WORK REQUEST: Copy out every line holding the string "title" from the records below.

DATA PROVIDED:

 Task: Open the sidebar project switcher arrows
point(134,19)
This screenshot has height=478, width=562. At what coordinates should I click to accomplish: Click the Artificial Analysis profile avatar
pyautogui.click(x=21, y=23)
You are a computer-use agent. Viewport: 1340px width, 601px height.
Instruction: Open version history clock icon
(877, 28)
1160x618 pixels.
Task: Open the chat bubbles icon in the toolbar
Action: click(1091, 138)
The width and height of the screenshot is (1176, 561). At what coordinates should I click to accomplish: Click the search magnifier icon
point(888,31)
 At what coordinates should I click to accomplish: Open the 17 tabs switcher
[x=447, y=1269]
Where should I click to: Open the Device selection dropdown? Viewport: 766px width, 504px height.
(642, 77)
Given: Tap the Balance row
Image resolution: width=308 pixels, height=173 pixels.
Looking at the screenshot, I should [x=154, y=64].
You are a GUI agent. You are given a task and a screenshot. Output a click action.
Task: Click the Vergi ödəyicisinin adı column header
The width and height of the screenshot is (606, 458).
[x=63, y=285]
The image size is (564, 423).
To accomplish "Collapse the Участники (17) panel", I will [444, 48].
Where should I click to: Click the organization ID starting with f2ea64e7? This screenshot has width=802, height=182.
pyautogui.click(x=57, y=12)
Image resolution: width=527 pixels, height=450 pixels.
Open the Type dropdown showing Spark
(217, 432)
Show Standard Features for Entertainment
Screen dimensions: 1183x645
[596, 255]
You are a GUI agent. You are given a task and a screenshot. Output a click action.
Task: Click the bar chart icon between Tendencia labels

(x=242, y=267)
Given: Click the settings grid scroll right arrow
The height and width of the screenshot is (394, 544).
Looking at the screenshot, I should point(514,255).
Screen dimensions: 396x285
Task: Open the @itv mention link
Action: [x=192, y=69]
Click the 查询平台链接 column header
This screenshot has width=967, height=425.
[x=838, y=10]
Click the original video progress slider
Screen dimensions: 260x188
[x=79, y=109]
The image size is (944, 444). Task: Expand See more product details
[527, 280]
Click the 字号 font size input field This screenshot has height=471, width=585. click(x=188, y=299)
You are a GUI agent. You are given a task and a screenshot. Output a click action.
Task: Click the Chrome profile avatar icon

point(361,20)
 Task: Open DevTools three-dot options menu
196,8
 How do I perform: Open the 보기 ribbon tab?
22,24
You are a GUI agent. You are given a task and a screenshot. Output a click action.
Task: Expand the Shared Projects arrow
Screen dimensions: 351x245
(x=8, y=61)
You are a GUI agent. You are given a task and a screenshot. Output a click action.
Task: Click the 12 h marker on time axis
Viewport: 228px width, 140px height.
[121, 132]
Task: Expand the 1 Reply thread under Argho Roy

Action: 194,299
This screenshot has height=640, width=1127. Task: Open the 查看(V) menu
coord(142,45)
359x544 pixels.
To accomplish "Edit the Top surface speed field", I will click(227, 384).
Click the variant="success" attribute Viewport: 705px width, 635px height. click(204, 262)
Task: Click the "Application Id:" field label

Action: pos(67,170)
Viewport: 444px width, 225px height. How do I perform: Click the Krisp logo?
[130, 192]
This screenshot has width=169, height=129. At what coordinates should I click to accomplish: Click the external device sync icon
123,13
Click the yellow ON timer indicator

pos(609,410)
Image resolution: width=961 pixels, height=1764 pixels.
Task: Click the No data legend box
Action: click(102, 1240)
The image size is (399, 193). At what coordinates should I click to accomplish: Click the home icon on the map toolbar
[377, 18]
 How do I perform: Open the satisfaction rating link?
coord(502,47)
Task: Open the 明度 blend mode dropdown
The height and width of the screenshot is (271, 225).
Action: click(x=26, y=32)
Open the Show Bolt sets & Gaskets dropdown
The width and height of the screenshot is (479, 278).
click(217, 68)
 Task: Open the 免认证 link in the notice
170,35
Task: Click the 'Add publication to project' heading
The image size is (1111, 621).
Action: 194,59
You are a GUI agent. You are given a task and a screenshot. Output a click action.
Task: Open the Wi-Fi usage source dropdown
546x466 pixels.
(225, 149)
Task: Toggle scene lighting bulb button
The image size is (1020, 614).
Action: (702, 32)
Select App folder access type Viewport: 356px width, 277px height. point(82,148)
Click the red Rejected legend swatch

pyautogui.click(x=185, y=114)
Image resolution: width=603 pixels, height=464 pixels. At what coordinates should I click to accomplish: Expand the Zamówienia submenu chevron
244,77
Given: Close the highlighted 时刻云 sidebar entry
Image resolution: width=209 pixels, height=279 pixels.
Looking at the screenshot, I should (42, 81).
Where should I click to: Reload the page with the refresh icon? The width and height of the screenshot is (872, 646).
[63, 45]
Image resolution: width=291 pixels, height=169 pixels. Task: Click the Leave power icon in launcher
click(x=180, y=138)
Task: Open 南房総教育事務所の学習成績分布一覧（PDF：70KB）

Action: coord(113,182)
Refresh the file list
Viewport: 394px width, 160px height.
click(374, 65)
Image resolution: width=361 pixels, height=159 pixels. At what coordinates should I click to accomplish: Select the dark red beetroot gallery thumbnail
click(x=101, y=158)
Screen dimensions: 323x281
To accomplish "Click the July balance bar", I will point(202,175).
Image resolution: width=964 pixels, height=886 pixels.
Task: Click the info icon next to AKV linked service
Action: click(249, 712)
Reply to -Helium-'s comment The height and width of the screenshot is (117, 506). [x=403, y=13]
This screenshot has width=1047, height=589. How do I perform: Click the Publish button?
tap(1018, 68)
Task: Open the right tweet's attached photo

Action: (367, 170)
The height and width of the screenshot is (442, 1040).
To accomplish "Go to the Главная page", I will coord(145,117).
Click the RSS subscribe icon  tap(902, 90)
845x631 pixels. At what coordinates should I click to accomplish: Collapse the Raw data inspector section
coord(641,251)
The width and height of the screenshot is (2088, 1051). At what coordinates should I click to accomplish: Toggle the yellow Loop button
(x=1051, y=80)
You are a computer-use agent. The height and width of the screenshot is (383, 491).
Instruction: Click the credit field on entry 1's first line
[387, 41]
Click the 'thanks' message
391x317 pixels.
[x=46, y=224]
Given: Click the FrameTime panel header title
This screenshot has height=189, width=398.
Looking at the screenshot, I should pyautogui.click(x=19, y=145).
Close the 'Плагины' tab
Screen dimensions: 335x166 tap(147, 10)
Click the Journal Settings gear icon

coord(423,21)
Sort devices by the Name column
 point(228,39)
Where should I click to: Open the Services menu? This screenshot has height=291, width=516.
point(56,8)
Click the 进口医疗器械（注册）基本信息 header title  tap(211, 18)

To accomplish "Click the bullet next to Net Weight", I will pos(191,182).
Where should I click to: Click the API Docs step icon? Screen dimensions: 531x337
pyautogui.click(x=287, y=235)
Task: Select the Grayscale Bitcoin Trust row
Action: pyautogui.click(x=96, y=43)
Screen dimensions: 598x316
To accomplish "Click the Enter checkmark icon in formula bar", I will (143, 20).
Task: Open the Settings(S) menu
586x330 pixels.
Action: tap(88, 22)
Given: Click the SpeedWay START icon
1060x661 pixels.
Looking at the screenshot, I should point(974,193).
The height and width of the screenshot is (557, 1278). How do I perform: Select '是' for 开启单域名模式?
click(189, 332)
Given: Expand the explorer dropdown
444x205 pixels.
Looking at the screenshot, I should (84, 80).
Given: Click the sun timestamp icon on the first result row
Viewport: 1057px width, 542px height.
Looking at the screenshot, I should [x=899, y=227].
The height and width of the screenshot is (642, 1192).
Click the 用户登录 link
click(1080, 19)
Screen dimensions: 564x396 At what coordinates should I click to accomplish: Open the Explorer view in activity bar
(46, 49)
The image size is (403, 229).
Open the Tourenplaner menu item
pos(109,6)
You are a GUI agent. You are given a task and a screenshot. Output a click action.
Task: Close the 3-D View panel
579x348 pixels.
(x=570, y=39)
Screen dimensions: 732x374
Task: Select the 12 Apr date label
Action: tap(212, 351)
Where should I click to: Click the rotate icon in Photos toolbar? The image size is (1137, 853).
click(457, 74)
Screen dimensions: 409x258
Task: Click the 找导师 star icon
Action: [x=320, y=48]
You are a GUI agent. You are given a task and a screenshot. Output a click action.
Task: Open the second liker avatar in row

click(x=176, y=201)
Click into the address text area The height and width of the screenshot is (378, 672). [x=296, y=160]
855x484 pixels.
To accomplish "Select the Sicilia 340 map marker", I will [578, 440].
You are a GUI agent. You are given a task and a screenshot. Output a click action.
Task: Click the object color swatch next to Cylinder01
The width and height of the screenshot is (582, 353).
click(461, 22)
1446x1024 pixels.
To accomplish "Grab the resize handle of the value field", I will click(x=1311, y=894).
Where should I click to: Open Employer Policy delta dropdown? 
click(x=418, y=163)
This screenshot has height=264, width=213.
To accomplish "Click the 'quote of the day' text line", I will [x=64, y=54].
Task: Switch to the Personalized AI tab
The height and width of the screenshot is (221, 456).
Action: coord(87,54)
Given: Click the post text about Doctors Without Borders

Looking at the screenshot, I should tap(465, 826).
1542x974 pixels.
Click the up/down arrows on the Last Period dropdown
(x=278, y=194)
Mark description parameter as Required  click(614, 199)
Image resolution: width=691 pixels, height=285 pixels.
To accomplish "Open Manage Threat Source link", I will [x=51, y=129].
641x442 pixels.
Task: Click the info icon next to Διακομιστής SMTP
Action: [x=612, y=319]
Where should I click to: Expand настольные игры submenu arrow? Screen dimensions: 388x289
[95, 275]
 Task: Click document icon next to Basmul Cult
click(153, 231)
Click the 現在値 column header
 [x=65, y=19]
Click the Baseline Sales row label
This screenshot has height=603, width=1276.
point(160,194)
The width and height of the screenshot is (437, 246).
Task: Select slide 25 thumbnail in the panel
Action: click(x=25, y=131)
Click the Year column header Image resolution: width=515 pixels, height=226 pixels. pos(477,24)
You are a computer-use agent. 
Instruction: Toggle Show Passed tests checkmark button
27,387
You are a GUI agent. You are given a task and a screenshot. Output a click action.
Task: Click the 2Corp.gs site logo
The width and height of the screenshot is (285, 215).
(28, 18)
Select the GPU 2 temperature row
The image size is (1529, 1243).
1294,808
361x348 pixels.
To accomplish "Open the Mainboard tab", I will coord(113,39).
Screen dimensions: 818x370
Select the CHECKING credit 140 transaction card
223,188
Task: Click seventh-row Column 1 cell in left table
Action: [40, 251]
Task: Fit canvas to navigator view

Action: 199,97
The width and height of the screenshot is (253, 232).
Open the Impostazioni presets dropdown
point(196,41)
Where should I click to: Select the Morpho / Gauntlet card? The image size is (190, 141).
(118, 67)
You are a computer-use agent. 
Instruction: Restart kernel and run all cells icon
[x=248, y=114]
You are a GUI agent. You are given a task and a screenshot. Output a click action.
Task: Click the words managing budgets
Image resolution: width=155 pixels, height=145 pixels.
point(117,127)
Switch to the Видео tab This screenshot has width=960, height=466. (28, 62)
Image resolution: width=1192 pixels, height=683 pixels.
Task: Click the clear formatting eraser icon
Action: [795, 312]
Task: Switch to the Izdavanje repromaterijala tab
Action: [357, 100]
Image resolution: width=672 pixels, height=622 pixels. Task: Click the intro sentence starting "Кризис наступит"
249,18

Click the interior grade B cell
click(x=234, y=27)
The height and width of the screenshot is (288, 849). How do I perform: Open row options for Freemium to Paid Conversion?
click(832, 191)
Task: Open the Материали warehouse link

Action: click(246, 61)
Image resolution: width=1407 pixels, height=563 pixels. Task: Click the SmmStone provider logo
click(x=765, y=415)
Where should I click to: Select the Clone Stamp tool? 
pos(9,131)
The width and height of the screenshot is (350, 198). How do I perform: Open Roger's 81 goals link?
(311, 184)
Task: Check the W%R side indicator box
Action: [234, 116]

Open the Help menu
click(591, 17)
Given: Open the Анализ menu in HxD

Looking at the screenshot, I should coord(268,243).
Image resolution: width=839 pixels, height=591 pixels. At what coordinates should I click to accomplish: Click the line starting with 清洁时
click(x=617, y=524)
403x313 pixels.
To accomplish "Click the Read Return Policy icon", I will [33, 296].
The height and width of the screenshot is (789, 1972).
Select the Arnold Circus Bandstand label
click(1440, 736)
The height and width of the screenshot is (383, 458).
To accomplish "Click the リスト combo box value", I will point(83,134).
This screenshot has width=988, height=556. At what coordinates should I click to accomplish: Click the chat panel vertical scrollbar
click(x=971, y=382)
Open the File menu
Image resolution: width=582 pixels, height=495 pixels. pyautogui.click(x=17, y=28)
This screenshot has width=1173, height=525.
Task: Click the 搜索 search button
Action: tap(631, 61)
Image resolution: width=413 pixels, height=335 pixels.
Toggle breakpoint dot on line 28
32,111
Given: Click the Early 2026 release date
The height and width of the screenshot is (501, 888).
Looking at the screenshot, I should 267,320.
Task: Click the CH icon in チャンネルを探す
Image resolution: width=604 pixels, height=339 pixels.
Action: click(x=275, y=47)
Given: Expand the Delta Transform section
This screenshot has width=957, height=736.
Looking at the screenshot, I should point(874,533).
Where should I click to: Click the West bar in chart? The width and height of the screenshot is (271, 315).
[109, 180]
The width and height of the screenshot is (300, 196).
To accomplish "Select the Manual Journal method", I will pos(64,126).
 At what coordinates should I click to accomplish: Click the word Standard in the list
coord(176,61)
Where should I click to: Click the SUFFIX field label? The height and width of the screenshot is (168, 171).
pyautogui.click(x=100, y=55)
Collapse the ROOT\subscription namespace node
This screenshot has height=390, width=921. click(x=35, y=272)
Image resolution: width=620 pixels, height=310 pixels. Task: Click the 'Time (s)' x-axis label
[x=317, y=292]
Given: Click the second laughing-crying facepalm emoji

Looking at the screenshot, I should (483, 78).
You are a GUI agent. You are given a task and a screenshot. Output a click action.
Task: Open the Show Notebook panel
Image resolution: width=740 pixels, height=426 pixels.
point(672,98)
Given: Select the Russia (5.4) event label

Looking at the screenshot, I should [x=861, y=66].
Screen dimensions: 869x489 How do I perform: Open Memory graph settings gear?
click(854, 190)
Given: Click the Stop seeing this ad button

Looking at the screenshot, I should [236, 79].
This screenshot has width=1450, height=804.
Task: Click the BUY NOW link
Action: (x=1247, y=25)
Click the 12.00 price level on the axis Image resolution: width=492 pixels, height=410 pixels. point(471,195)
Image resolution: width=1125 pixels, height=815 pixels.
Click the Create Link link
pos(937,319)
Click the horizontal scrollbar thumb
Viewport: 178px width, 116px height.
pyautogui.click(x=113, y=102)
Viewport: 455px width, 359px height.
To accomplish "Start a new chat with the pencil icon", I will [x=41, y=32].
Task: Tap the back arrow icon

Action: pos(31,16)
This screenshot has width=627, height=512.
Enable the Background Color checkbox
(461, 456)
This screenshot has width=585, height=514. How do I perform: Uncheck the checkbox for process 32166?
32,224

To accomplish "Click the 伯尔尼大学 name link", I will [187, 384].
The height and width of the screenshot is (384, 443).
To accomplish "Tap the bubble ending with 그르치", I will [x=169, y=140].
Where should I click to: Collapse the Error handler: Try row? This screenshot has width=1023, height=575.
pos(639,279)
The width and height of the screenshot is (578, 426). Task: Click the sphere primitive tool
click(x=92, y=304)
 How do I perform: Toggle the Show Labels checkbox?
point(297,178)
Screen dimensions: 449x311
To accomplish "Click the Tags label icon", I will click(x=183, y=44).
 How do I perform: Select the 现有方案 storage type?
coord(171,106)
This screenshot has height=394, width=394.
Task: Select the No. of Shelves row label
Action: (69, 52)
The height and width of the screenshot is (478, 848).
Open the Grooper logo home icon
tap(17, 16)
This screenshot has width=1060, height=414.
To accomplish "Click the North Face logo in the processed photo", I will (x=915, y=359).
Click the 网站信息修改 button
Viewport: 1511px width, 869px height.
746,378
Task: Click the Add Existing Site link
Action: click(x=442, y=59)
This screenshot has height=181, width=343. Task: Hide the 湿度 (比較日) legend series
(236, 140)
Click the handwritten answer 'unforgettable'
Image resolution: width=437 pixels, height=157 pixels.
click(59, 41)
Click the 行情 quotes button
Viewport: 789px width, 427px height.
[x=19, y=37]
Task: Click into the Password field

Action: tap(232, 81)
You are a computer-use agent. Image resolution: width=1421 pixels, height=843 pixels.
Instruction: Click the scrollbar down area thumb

OUTPUT OF THE TASK:
Given: Click the FrameTime panel header title
Click the 进口医疗器械（注册）基本信息 header title  tap(211, 18)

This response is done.